▶ **Given problem 1**:
In the article on the MTV series Amp, what name did the show take after Todd Mueller left in 1998?

▶ **Supplied passage**:
•••

- Created by: Todd Mueller; Burle Avant;
- Opening theme: "Tempest" by Deepsky
- Country of origin: United States

Production
- Executive producers: Todd Mueller; Gregg Drebin; Christina Norman; Abby Terkuhle;
- Producers: Todd Mueller; V. Owen Bush; Colin Barton;
- Editor: Burle Avant
- Running time: 60 minutes (with commercials)

Original release
- Network: MTV
- Release: September 6, 1996 – 2001

= Amp (TV series) =

1996–2001 American music TV series

Amp is a music video program on MTV that aired from 1996 to 2001. It was aimed at the electronic music and rave crowd and was responsible for exposing many electronica acts to the mainstream. When co-creator Todd Mueller (who had worked on this with V. Owen Bush, Amy Finnerty and show co-creator, on air music video DJ Burle Avant 1996–1997) left the show in 1998, it was redubbed Amp 2.0. The show aired some 46 episodes in total over its 6-year run. In its final two years, reruns were usually shown from earlier years. Amp's time slot was moved around quite a bit, but the show usually aired late at night or in the early morning hours on the weekend. Because of this late night time slot, the show developed a small but cult like following. A few online groups formed after the show's demise to ask MTV to bring the show back and air it during normal hours, but MTV never responded to the requests.

•••

▶ **Data for this task**:
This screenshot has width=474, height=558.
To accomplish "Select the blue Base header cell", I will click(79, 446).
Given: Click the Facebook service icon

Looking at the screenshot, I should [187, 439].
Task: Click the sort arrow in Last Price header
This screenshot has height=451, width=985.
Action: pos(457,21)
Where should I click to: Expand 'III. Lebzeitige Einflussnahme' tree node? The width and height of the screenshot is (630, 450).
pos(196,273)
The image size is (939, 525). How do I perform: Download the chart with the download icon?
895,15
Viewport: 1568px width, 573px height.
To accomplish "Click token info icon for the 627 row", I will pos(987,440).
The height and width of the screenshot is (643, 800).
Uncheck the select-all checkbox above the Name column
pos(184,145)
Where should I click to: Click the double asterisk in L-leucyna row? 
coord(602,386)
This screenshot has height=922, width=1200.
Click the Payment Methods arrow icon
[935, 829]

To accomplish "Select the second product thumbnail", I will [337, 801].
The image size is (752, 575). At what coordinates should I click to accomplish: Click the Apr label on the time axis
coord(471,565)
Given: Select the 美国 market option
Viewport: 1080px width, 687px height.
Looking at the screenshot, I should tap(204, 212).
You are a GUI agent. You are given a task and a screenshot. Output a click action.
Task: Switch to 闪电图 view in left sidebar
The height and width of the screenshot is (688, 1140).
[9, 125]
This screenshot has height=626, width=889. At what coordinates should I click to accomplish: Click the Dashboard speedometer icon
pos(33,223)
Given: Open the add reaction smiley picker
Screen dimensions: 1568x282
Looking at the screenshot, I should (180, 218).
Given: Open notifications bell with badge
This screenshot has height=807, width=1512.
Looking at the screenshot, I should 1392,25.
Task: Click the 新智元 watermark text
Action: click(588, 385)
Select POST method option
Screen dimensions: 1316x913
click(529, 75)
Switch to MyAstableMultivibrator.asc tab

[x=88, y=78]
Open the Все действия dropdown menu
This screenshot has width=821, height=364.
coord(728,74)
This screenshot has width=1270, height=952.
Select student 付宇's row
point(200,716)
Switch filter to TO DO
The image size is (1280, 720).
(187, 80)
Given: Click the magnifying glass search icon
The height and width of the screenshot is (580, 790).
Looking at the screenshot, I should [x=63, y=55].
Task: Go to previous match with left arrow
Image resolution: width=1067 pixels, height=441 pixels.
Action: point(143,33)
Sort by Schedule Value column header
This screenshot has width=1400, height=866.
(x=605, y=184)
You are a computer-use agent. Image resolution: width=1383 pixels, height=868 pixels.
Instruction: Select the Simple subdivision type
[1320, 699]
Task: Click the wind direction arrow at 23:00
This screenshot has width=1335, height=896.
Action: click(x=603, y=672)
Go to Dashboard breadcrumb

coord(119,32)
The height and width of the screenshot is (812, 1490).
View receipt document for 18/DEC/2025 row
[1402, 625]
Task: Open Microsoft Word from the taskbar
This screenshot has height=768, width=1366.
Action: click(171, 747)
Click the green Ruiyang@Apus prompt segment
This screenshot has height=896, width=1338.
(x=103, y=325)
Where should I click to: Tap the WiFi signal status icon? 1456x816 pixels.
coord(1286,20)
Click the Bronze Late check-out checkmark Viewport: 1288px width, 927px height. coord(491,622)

•••

▶ **Given problem 2**:
Copy out the entries, character for character, from their first line through the line containing "pos(196,273)", with both ends included.

▶ **Exercise output 1**:
Amp 2.0

▶ **Exercise output 2**:
This screenshot has width=474, height=558.
To accomplish "Select the blue Base header cell", I will click(79, 446).
Given: Click the Facebook service icon

Looking at the screenshot, I should [187, 439].
Task: Click the sort arrow in Last Price header
This screenshot has height=451, width=985.
Action: pos(457,21)
Where should I click to: Expand 'III. Lebzeitige Einflussnahme' tree node? The width and height of the screenshot is (630, 450).
pos(196,273)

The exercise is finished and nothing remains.